#### Data section:
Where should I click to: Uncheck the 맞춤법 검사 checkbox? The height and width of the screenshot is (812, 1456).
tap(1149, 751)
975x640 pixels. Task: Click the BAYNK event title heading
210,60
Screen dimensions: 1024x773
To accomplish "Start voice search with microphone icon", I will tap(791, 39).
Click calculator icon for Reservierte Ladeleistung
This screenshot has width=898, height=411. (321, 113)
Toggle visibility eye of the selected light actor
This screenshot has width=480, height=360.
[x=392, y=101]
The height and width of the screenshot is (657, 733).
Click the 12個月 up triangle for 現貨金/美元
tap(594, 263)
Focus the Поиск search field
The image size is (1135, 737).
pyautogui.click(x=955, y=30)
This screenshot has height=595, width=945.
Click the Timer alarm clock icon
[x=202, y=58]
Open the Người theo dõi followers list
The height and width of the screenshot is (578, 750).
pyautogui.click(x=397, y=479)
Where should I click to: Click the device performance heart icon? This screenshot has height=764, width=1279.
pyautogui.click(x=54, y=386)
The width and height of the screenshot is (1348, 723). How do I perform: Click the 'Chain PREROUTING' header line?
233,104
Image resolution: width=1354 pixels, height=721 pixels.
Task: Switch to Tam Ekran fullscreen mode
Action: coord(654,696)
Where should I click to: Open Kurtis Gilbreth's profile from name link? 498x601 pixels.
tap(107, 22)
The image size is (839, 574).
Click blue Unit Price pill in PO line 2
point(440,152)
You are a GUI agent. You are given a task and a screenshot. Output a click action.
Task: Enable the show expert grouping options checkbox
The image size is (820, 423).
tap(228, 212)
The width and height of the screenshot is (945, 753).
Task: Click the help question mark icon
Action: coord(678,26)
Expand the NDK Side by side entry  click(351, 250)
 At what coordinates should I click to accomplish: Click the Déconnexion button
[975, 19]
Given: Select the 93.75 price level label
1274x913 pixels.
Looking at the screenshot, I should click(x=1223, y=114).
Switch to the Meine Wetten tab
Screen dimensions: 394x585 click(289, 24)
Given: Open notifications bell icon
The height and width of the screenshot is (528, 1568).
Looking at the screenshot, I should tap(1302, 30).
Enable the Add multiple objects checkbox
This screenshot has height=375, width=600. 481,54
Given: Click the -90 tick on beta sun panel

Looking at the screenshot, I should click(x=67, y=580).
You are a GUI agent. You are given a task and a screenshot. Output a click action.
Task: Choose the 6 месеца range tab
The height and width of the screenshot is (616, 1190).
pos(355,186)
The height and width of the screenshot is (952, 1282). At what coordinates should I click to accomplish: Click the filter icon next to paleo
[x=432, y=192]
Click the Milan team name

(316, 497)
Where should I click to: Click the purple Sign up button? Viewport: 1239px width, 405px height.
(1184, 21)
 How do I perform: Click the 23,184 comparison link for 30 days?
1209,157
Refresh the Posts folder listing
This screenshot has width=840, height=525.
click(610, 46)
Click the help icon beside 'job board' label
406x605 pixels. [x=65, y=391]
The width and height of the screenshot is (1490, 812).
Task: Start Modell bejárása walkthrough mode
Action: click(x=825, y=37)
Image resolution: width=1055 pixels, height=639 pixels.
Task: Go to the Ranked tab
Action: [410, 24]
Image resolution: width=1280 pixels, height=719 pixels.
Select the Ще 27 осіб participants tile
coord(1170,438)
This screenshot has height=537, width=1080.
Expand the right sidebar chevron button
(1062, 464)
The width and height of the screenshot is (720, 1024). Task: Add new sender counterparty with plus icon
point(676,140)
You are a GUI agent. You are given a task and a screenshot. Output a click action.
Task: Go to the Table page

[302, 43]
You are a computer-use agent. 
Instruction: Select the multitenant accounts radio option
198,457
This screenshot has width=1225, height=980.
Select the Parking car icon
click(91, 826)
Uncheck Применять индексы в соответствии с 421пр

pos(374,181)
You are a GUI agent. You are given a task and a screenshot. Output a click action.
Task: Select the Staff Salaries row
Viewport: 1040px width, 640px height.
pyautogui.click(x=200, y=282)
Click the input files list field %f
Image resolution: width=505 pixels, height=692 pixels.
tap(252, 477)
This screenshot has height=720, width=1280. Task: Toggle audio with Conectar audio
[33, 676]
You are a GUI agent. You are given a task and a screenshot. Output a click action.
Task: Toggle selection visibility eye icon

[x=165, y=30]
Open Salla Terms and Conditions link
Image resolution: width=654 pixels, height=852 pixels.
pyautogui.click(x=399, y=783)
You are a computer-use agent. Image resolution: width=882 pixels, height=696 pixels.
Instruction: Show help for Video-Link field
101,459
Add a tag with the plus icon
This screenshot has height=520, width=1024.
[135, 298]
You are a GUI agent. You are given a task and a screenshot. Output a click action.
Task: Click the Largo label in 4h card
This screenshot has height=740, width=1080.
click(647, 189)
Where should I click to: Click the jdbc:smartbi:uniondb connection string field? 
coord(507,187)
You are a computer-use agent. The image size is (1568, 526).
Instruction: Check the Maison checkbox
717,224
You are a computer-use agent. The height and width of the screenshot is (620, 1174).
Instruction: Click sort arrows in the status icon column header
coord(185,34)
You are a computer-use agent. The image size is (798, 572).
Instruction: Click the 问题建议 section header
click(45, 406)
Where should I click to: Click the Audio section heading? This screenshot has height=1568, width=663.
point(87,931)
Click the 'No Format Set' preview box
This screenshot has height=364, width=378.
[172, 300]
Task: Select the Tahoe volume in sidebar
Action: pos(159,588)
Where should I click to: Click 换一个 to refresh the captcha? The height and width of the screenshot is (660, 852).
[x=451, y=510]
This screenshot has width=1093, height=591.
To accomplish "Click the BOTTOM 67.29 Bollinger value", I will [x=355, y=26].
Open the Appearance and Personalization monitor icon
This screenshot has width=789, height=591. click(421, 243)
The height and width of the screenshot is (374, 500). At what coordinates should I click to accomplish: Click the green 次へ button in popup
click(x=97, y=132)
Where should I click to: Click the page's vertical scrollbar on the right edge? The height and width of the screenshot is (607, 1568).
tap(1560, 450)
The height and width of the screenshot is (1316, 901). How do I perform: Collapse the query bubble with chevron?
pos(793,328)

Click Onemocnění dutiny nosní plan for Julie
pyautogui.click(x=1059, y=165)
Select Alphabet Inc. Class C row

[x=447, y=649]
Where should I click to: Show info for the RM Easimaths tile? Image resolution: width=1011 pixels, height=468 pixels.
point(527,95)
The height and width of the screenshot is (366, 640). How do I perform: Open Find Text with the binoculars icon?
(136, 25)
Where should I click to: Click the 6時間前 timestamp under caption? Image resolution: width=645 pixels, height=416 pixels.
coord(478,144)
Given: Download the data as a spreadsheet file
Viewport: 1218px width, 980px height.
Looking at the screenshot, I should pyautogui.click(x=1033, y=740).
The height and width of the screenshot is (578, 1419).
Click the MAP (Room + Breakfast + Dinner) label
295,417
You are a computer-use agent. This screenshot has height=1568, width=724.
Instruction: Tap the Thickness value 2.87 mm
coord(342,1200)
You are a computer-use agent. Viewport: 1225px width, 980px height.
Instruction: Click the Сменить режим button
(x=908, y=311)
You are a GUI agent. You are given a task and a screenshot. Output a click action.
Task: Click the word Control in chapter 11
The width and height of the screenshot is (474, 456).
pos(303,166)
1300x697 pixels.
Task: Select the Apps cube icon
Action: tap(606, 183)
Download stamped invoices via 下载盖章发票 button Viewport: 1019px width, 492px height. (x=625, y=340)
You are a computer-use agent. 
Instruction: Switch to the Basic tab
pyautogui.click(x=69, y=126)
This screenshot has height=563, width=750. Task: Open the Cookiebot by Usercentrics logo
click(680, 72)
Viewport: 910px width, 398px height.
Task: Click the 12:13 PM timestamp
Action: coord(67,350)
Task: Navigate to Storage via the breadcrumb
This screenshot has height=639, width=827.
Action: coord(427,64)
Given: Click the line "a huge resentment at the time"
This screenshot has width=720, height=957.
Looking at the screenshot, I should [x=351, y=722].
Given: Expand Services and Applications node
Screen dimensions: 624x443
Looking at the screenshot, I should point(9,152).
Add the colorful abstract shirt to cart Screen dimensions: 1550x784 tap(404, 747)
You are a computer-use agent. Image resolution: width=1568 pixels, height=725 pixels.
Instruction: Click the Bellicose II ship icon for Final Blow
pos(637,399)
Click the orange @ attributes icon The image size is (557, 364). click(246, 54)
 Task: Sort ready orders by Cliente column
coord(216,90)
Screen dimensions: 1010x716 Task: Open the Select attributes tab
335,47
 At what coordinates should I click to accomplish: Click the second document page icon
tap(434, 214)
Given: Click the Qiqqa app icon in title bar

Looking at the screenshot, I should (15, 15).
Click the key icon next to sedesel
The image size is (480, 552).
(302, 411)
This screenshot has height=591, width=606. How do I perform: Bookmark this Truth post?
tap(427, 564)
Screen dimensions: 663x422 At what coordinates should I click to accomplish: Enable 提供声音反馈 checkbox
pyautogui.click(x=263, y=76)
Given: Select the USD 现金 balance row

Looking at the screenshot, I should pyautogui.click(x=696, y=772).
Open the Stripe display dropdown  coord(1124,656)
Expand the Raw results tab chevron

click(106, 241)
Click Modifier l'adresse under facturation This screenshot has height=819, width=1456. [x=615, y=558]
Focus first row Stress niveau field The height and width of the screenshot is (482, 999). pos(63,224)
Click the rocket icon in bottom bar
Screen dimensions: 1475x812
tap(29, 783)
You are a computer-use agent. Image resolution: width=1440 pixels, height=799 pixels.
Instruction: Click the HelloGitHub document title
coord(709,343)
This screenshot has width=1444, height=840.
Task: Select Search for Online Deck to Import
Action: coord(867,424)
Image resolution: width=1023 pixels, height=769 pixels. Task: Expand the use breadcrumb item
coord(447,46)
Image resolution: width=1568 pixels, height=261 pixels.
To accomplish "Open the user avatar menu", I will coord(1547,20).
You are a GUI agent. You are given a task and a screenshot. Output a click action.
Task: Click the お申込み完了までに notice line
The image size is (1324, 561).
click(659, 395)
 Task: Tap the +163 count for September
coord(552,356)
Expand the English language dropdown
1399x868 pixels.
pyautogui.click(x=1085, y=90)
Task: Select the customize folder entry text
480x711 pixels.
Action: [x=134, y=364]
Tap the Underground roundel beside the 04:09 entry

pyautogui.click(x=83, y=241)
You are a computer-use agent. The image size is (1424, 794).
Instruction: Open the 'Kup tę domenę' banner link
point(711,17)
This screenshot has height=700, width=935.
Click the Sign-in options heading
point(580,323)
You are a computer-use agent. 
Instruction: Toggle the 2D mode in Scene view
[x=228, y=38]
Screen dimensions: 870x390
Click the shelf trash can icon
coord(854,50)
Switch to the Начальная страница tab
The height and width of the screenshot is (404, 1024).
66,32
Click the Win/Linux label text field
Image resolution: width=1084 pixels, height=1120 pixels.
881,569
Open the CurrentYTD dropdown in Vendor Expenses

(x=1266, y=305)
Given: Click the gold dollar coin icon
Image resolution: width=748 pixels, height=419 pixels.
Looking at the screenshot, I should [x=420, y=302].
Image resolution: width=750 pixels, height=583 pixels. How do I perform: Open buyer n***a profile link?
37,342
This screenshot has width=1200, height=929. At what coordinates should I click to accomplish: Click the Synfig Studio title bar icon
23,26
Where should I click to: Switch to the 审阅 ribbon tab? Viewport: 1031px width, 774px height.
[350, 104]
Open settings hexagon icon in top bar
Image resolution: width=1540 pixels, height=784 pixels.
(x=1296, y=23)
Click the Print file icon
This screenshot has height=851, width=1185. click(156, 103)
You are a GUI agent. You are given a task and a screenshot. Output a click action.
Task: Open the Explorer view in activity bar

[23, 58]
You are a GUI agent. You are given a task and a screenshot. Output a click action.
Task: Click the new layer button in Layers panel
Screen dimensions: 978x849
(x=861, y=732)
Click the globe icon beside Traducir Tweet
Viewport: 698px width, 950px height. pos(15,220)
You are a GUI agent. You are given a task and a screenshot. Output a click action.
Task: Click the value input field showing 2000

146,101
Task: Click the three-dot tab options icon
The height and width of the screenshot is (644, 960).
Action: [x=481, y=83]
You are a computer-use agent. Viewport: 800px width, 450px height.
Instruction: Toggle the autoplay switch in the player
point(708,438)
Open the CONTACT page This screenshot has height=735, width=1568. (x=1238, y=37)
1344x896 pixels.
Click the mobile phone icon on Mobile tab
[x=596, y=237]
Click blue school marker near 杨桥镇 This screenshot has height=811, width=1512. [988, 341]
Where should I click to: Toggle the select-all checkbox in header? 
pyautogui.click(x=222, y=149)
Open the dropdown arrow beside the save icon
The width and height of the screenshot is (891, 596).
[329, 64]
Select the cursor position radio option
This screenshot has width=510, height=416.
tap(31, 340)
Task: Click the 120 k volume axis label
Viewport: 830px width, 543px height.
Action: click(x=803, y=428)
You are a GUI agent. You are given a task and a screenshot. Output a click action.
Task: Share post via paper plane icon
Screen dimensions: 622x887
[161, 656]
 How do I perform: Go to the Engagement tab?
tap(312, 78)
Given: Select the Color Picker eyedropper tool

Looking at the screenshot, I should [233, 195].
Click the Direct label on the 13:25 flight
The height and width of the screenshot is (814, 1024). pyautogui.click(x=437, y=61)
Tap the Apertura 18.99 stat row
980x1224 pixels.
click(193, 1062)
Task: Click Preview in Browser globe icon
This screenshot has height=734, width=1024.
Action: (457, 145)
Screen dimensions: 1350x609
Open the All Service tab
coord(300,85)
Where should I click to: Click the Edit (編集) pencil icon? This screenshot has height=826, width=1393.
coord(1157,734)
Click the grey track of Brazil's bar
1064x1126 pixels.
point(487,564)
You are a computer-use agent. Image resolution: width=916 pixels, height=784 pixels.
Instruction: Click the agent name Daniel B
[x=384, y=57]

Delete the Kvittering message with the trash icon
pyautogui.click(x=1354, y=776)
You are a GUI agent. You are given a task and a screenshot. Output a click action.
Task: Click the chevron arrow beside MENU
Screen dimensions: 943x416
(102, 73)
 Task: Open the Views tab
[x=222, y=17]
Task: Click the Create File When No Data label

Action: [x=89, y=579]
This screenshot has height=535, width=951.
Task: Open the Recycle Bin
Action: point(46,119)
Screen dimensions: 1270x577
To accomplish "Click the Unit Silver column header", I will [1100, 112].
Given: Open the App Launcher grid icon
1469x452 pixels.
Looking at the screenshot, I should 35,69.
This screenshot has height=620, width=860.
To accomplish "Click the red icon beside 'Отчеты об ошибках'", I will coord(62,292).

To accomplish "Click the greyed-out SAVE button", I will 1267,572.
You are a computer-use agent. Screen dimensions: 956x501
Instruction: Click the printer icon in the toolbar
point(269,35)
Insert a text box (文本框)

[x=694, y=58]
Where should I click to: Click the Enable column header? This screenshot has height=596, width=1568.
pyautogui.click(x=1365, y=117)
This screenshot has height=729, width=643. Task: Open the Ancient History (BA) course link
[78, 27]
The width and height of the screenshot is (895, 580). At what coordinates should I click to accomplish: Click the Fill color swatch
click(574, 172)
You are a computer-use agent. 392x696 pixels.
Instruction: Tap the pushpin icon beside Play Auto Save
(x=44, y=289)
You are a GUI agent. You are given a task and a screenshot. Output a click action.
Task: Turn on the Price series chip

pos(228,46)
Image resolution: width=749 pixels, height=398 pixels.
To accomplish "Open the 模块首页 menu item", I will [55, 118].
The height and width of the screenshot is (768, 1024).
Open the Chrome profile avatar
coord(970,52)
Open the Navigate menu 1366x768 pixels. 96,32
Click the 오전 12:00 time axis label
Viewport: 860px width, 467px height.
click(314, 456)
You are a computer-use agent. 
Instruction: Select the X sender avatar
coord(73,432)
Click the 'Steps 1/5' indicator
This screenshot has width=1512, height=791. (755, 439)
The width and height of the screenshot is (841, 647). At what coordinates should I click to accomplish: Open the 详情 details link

#### Exercise:
Copy back the listing above exactly, but only from the line with "Instruction: Toggle the autoplay" through the line with "Click blue school", both ends included.

#### Exercise answer:
Instruction: Toggle the autoplay switch in the player
point(708,438)
Open the CONTACT page This screenshot has height=735, width=1568. (x=1238, y=37)
1344x896 pixels.
Click the mobile phone icon on Mobile tab
[x=596, y=237]
Click blue school marker near 杨桥镇 This screenshot has height=811, width=1512. [988, 341]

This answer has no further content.